秋田県由利本荘市を拠点とする第三セクター、由利高原鉄道に新しい風が吹き込んでいます。2019年6月26日に開催された株主総会および取締役会において、公募されていた新社長が正式に決定しました。同日付で代表取締役に就任したのは、仙台市役所出身の萱場道夫氏(64歳)です。地方のローカル線を維持していくことは容易ではありませんが、萱場新社長は記者会見で「沿線の観光資源には大変大きなポテンシャル(潜在能力)があります」と語り、強い意欲を示しました。そして、目標として「補助金以上の価値を持った会社を目指したい」と力強く宣言されています。
萱場新社長が特に力を入れていくと表明されたのが、訪日外国人観光客、いわゆるインバウンド需要の掘り起こしです。具体的な戦略としては、沿線にある雄大な鳥海山でのトレッキングや、雪国ならではのスノーモービル体験といった、地域固有の魅力を生かした体験型観光を推進する考えを示されました。由利高原鉄道は、羽後本荘駅と矢島駅を結ぶ全長23キロメートルの「鳥海山ろく線」を運行しており、その名の通り、鳥海山の麓の豊かな自然と、昔ながらの日本の風景を楽しむことができる路線です。この地の利を最大限に活用し、魅力的な旅行コンテンツを生み出していくことでしょう。
経験豊富な経営手腕に期待!新社長の経歴と公募の背景
新社長に就任した萱場氏は、仙台市のご出身で、福島大学経済学部をご卒業されています。その後、仙台市役所に入庁し、経済局長や環境局長といった要職を歴任された経験をお持ちです。さらに、市が全額出資する、市営地下鉄やバスの保守・点検を担う仙台交通(仙台市)では、2015年からの3年間、社長を務めるなど、公共交通事業における経営経験も豊富です。今回の社長公募には27名もの応募があり、その中から7名との面接を経て、萱場氏が選ばれました。この豊富な経験と実績が、由利高原鉄道の再建への大きな期待につながっているのでしょう。

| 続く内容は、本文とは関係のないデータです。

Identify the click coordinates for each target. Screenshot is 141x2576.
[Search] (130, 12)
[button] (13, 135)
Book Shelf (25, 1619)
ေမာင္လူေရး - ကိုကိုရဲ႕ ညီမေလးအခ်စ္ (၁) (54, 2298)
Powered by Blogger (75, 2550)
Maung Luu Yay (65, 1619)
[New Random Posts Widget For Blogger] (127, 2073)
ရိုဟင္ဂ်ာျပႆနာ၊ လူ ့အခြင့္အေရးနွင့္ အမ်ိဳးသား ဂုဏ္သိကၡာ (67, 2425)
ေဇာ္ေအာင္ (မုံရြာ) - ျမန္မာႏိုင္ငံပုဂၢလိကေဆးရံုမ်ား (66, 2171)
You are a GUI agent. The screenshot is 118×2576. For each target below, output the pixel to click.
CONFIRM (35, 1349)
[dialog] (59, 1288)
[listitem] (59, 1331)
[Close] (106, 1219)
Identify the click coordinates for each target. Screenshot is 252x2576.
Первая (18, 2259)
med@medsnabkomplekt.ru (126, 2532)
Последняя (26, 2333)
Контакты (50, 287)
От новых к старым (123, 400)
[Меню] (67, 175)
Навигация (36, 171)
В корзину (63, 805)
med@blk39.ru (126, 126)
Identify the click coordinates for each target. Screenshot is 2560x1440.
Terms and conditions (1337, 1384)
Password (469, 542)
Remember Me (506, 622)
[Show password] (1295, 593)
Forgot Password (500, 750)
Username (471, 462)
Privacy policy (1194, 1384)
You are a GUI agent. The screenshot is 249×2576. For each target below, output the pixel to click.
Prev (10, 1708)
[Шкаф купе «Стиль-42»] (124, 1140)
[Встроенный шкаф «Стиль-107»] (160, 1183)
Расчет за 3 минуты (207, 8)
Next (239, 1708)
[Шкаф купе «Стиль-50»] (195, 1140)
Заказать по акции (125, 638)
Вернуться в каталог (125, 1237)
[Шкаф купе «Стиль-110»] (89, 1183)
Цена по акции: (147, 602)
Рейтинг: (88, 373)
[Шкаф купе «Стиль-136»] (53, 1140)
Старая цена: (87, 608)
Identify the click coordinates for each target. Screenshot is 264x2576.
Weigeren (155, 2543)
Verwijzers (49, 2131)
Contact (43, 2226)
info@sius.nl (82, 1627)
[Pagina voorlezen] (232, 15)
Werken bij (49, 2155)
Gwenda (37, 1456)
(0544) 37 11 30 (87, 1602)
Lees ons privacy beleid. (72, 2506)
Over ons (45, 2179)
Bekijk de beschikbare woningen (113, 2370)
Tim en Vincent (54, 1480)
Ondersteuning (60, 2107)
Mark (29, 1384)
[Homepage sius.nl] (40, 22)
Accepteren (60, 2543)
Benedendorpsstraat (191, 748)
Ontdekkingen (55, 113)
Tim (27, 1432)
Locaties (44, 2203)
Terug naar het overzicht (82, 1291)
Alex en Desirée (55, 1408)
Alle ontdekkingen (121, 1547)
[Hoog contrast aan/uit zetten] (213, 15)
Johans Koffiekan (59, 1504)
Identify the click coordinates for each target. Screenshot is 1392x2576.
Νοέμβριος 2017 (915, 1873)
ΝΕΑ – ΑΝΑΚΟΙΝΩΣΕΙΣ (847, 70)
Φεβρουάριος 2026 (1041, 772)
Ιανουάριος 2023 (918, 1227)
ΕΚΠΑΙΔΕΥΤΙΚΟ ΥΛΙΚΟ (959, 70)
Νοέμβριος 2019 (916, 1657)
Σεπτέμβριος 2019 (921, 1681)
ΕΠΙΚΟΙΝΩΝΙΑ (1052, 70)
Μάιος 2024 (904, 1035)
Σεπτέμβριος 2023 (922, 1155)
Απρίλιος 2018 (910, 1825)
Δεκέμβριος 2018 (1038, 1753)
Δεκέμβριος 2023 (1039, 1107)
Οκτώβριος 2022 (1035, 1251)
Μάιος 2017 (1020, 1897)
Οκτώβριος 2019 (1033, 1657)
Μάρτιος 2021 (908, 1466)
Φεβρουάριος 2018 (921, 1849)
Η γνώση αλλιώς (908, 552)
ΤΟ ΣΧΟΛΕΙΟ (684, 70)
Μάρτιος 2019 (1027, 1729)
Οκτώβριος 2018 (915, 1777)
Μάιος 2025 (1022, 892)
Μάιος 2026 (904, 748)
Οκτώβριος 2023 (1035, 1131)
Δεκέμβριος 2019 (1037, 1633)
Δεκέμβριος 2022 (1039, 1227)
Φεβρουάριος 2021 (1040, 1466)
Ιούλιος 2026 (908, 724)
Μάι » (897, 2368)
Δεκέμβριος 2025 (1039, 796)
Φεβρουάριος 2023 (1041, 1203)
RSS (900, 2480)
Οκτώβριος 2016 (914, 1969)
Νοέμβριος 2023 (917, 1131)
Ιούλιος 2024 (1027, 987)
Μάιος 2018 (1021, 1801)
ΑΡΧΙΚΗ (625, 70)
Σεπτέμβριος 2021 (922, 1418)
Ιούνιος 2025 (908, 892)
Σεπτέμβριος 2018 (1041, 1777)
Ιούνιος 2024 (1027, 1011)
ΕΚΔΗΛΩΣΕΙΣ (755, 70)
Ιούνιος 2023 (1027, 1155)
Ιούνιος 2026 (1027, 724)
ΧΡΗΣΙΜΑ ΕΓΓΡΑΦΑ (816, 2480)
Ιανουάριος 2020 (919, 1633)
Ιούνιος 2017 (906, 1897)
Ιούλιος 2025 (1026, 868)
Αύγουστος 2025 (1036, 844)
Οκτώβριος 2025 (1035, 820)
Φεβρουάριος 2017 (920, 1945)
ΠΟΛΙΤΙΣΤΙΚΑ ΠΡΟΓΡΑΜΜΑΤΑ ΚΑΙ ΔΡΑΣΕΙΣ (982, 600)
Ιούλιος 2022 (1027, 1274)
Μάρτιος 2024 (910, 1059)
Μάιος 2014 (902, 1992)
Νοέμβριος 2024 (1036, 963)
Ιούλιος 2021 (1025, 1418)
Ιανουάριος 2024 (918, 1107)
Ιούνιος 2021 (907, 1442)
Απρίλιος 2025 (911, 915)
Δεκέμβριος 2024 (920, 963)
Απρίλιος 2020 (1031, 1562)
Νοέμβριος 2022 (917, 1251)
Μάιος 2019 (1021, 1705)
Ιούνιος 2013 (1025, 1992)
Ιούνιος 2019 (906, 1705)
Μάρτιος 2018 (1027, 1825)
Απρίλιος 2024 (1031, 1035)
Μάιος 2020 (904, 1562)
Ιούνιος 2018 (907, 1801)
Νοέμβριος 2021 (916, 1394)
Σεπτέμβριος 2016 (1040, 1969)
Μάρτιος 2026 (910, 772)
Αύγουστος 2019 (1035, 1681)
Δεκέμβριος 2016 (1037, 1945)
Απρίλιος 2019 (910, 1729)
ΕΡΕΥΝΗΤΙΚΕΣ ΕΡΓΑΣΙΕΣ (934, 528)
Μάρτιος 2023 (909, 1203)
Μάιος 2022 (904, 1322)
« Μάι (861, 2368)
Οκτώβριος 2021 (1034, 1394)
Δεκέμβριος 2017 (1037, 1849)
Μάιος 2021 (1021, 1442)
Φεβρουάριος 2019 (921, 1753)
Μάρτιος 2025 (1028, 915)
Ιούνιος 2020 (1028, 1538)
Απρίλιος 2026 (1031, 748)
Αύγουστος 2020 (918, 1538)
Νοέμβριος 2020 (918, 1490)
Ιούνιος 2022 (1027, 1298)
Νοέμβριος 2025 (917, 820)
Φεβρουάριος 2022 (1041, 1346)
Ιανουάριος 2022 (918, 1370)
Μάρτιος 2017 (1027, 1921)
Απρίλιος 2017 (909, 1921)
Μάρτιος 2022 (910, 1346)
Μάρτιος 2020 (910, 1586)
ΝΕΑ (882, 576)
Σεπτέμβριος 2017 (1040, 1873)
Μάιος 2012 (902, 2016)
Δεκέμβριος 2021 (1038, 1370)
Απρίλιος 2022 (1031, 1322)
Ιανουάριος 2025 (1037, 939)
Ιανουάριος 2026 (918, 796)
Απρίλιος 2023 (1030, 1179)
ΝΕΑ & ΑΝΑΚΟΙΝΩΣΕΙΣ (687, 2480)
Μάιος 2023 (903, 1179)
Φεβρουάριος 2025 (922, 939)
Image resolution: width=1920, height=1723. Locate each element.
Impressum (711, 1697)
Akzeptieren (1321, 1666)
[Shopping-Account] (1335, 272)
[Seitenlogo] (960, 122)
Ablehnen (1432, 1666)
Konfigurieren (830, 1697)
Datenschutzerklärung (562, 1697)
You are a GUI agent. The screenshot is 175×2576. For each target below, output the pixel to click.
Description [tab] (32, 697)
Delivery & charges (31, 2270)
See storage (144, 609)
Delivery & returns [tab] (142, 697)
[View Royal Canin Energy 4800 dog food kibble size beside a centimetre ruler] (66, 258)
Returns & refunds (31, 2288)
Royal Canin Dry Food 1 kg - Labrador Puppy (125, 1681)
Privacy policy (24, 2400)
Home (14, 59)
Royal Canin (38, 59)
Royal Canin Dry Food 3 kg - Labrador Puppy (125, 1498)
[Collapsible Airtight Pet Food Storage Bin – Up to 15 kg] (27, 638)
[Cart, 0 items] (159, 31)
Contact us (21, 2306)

一方、前社長の春田啓郎氏(67歳)は、任期満了をもって退任を申し出られました。その理由として、2016年度に開始された貸し切りバス事業が、残念ながら黒字に転換する見込みが立たないことが挙げられています。この判断は、厳しい経営状況を鑑みた上での苦渋の決断だったと推察されます。実際、由利高原鉄道の2019年3月期の業績は、売上高が前の期比で6.4%増の8,800万円と、定期外の乗客収入は伸びたものの、バス事業が全体の足を引っ張る形となり、経常損益は1億31万円の赤字へと、前の期(9,962万円の赤字)からさらに膨らんでしまった状況なのです。この厳しい現実を、新社長がどのように変えていくのかに注目が集まります。
ローカル線の生き残り戦略とSNSでの反響
第三セクターが運営するローカル鉄道の経営は、全国的に見ても非常に厳しく、存続そのものが社会的な課題となっています。そんな中で、由利高原鉄道が公募により外部から経験豊富な経営者を探し、積極的なインバウンド戦略を打ち出したことは、ローカル線が生き残るための「攻めの経営」の好例となるでしょう。このニュースに対するSNSでの反響も大きく、「経験豊富な元市役所の方が社長になったのは心強い」「鳥海山は魅力ある観光地だから、海外の人にもっと知ってもらいたい」といった期待の声が多数見受けられます。また、「赤字のバス事業をどう立て直すか、手腕が問われる」といった、冷静な意見もあり、多くの人々がこの鉄道の動向を注視していることが分かります。
私自身の意見としては、萱場新社長が述べられた「補助金以上の価値」という言葉に、由利高原鉄道の未来を切り開くヒントが詰まっていると考えています。ローカル線は単なる移動手段ではなく、沿線の文化や風景を伝える重要な観光資源であり、地域コミュニティの拠り所でもあります。体験型観光を充実させ、訪れた人々に深い感動と特別な思い出を提供することで、運賃収入以上の経済効果と、何よりも地域への誇りを生み出すことができるのではないでしょうか。由利高原鉄道の、新たな挑戦と、その成功への道のりを楽しみに見守っていきたいと思います。